Good Live Sound

lanterns

New member
I have a gig tomorrow night. the sound at this club is acoustically great and the soundguy is cooperative.
now...
my band is a two-piece that has great songs. There's only two of us, though, and the sound tends to be all over the place as far as loud/soft goes. Is compression a viable effect in a live monitor situation? What other effects or reasonable requests would help make use of this excellent situation?
 
A lot of singers like some reverb in their monitors. Sounds more natural to them.
If I have the wedges available, I like to use two wedges for each performer.

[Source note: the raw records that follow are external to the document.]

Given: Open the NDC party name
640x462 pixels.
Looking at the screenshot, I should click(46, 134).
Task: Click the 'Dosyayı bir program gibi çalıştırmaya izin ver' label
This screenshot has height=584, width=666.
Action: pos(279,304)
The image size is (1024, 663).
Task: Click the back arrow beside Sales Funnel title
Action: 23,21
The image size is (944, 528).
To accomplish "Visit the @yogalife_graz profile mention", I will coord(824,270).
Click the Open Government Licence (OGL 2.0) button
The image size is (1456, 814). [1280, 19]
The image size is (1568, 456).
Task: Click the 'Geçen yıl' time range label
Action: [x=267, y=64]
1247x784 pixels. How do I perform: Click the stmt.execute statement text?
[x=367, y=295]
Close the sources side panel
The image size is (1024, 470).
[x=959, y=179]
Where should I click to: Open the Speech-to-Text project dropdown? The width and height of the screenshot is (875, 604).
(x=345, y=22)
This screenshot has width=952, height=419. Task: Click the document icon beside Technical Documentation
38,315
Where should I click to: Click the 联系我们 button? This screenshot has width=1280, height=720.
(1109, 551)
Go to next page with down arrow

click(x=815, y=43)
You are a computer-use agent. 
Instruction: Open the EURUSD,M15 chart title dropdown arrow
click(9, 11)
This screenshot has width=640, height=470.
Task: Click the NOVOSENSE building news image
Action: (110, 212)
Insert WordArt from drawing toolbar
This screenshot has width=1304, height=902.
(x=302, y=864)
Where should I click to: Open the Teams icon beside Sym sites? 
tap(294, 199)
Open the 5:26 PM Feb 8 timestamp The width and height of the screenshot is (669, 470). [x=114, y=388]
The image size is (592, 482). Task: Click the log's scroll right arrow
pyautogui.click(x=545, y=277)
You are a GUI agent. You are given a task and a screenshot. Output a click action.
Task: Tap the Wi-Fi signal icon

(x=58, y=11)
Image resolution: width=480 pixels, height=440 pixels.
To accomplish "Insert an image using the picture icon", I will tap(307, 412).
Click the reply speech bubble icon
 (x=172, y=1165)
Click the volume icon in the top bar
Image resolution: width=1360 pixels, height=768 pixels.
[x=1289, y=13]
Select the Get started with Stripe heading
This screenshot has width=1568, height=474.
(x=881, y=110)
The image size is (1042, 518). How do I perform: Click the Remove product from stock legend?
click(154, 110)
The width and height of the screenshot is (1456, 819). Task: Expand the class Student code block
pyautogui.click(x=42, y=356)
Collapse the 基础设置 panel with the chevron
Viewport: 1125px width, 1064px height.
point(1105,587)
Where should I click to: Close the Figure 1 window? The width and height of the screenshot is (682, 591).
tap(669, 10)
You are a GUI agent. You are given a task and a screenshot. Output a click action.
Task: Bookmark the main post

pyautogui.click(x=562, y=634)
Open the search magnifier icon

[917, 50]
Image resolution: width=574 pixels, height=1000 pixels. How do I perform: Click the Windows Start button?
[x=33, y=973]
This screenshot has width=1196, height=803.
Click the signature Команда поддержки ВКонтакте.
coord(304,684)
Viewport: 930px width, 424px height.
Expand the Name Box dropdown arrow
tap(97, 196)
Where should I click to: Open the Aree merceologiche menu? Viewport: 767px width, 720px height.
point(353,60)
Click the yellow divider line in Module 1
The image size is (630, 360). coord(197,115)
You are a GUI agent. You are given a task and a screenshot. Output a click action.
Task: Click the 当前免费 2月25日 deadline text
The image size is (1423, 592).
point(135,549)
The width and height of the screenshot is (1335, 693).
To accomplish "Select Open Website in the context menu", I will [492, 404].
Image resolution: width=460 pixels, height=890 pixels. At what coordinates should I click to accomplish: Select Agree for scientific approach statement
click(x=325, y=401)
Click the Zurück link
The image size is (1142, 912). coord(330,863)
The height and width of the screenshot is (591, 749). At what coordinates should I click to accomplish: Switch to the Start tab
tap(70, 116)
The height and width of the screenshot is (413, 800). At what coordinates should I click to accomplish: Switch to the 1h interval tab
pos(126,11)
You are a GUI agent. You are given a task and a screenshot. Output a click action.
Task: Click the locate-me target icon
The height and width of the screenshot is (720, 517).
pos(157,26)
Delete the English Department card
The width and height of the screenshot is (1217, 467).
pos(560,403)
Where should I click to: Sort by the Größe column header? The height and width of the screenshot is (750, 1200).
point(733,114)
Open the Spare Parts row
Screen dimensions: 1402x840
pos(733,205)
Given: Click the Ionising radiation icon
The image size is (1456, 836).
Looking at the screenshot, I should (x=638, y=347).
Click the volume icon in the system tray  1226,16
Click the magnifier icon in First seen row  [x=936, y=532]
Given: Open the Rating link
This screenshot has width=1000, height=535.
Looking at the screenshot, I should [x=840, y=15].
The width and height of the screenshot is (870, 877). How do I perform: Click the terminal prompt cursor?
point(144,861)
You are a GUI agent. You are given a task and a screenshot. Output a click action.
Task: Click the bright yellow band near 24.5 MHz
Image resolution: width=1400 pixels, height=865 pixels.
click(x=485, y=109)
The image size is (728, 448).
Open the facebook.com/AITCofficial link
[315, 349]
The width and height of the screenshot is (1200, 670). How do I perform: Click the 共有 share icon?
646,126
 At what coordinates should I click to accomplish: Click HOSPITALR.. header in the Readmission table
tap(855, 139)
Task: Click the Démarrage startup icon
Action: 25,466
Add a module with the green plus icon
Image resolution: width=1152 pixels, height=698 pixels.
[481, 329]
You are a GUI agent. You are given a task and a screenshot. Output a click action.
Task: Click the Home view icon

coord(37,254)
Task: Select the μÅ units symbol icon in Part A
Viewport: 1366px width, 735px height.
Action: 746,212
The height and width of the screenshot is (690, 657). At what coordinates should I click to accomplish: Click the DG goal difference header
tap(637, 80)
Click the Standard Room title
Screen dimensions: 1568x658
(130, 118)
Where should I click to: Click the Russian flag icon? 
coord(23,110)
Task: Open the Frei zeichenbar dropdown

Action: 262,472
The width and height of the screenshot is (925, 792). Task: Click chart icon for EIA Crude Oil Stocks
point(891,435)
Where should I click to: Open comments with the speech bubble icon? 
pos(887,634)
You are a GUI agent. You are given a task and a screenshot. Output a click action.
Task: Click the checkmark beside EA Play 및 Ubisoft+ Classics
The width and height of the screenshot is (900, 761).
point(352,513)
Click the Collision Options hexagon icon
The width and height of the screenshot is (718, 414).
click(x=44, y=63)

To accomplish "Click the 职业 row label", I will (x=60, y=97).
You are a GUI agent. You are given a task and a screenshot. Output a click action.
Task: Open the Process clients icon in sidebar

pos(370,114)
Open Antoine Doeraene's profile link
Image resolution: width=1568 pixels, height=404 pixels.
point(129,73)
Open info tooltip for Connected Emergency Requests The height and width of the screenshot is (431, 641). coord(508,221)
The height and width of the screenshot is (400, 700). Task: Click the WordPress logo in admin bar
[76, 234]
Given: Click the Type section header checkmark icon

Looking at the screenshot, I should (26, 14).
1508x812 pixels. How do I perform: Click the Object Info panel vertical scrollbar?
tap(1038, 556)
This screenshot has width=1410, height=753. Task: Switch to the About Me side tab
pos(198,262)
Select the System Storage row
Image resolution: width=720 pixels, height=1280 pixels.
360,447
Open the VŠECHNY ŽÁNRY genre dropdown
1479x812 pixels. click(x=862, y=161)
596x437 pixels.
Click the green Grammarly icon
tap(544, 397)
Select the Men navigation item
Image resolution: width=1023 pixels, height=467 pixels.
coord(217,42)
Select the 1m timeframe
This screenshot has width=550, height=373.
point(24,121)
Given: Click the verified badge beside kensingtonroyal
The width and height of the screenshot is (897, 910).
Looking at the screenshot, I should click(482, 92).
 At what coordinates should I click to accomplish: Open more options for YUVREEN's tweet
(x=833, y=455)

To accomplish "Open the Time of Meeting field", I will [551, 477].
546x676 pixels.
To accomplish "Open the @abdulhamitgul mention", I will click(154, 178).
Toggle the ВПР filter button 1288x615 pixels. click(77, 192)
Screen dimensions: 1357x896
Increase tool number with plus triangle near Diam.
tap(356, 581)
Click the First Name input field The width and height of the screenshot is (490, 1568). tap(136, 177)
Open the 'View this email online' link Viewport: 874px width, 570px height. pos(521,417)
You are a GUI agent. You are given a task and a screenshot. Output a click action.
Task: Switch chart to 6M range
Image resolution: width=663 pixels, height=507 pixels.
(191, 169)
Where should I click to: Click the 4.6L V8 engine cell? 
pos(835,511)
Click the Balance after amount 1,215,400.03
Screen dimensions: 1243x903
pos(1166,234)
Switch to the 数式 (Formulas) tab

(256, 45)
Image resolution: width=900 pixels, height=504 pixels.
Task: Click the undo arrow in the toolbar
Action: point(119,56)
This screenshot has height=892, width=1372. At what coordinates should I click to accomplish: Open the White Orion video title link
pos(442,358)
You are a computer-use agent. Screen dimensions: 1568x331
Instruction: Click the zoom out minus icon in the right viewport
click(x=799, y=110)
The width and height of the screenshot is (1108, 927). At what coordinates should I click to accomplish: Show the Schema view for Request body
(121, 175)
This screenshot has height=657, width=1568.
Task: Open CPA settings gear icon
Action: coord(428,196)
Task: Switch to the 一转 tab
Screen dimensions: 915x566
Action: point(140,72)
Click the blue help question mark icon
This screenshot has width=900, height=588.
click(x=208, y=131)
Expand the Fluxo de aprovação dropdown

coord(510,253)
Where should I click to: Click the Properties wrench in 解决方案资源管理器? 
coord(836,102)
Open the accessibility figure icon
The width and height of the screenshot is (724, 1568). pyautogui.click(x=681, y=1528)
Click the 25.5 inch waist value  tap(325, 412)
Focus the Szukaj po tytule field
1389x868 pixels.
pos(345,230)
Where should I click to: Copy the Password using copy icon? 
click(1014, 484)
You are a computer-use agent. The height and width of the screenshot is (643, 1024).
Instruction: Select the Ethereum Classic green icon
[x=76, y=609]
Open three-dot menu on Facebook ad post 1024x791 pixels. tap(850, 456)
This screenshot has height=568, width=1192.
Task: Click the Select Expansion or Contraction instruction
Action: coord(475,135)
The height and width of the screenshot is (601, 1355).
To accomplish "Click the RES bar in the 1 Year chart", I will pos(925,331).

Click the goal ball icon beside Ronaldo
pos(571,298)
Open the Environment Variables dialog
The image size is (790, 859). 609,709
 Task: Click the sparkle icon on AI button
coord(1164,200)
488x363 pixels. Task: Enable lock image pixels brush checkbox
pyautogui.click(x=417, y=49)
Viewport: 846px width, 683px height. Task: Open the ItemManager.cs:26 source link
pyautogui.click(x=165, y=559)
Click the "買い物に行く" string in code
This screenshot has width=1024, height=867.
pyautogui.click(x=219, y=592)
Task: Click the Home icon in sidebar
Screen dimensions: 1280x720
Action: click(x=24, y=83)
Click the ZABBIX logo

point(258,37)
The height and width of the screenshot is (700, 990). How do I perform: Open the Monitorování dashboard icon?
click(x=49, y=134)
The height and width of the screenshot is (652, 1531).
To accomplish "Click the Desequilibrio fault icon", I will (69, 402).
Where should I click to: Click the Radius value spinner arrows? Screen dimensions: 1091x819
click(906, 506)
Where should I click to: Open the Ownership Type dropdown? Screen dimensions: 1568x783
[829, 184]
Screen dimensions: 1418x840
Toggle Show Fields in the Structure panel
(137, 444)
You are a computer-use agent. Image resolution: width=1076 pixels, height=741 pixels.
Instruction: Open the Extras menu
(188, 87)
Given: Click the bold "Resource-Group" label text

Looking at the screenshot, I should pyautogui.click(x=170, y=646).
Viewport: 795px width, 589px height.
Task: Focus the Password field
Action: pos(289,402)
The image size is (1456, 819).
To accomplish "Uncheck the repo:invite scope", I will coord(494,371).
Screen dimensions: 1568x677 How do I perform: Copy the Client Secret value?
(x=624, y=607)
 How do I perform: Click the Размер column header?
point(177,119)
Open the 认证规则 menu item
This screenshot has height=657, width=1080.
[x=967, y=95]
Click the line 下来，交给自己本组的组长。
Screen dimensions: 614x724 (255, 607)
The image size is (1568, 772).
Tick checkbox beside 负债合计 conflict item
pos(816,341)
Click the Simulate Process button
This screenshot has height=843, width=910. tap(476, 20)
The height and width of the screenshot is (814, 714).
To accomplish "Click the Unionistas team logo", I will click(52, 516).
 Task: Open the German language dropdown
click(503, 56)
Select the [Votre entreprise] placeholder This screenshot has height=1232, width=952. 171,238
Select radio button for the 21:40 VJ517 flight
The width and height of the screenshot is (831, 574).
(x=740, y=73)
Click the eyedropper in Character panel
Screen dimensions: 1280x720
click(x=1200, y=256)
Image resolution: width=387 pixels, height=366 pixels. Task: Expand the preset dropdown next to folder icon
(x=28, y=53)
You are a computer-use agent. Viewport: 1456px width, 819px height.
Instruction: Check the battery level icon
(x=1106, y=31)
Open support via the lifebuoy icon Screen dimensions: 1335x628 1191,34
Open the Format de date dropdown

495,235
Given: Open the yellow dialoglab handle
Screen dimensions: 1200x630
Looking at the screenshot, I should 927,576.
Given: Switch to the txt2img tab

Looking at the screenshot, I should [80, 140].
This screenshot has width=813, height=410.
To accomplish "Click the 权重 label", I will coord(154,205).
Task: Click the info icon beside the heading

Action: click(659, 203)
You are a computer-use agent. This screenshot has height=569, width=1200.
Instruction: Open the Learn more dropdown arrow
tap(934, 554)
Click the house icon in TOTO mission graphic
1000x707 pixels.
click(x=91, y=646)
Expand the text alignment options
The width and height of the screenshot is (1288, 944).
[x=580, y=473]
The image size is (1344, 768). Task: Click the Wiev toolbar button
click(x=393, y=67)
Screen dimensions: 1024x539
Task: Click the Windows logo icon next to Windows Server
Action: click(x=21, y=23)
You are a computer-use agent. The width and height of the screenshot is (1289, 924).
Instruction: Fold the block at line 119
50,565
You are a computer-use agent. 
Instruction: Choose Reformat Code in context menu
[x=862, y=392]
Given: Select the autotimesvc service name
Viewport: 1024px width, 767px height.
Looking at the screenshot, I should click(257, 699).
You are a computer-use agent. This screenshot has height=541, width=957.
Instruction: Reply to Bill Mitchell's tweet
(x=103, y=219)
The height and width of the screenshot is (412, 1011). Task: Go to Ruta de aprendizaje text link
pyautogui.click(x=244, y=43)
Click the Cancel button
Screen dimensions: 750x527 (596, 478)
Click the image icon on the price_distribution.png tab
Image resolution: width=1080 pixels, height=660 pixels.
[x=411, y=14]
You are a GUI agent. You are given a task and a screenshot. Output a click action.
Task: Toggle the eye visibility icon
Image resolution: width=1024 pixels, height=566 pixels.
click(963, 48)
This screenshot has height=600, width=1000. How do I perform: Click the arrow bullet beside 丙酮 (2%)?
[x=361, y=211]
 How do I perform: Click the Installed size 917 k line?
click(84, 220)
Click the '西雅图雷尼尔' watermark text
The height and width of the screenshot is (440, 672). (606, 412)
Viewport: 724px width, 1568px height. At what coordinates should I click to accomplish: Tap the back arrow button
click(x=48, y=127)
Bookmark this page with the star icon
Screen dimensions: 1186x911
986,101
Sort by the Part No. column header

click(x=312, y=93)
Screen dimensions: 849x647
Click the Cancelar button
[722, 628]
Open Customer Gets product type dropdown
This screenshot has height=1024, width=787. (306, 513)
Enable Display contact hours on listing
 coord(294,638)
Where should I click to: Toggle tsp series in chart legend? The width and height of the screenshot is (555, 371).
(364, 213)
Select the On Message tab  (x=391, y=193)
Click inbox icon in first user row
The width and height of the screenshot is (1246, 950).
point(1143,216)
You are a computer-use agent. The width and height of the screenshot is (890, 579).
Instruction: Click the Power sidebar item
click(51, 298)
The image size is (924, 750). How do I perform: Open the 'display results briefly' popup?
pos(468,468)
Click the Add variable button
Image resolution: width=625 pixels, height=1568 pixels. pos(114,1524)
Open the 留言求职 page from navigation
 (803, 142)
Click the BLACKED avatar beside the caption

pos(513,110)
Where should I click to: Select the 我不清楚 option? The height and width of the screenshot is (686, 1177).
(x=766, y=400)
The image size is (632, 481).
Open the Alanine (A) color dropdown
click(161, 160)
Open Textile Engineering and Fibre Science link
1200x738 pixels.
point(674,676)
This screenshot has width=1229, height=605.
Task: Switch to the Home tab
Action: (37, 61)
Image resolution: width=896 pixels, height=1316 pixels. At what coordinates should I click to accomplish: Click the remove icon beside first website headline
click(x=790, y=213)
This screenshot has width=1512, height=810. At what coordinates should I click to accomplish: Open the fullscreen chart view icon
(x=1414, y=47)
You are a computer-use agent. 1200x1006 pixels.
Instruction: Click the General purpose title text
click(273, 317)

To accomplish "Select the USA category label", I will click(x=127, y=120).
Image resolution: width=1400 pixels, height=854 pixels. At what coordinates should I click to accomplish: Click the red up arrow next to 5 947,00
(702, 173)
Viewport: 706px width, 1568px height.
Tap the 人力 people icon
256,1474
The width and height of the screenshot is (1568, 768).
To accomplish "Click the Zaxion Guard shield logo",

I find it helps me keep the overall level down by making the sound "bigger" as opposed to just louder.

Dynamics on stage shouldn't be a problem with a good engineer. Dynamics are way more of a big deal in the house. When you are loud, your monitors will be loud. When you are quiet, there should be enough volume, especially with a two-piece. As far as quality, you just kind of have to accept that backing off the mic or singing really softly is going to affect the sound quality on stage, unless there is a dedicated monitor engineer to make eq adjustments as you change positions.

Compression is fine in live monitor use, in the hands of an experienced monitor person who can monitor the stage full-time. Mostly I use it to curb levels for speaker and hearing protection, not to enhance things for the performer. It's harder to keep down feedback if you squeeze things too much with a compressor. It seems compressors excel at sustaining whatever problem frequencies there are on stage. ;)
 
boingoman said:
It seems compressors excel at sustaining whatever problem frequencies there are on stage. ;)

That right there is the gospel truth. We run into that problem every week, as, for some unknown reason, the monitors are run through the same stereo compressor as the house system (house is in left channel, monitors in right).
 
thanks

i guess i'm a little nervous. after a little thought about us only being the opening act, we're gonna be fine.
 
yeah, how was the gig?

nice, i have expierience with very very small live PA stuff,
but from januari 2005 i'm gonna start working with a bigger setup,
for bigger 'clubs' or places,,,

most of the time i don't use monitors on stage, if there even is a stage,
yeah, i help underground bands with live performances in little youth clubs, means nothing, but its big fun,
now people are asking me for bigger shit, and the only thing i'm concerned about is: THE MONITORING

now,,,feedback problems due to compression in the monitors, interesting,
does that mean that its just better not to put any compression on the monitors at all?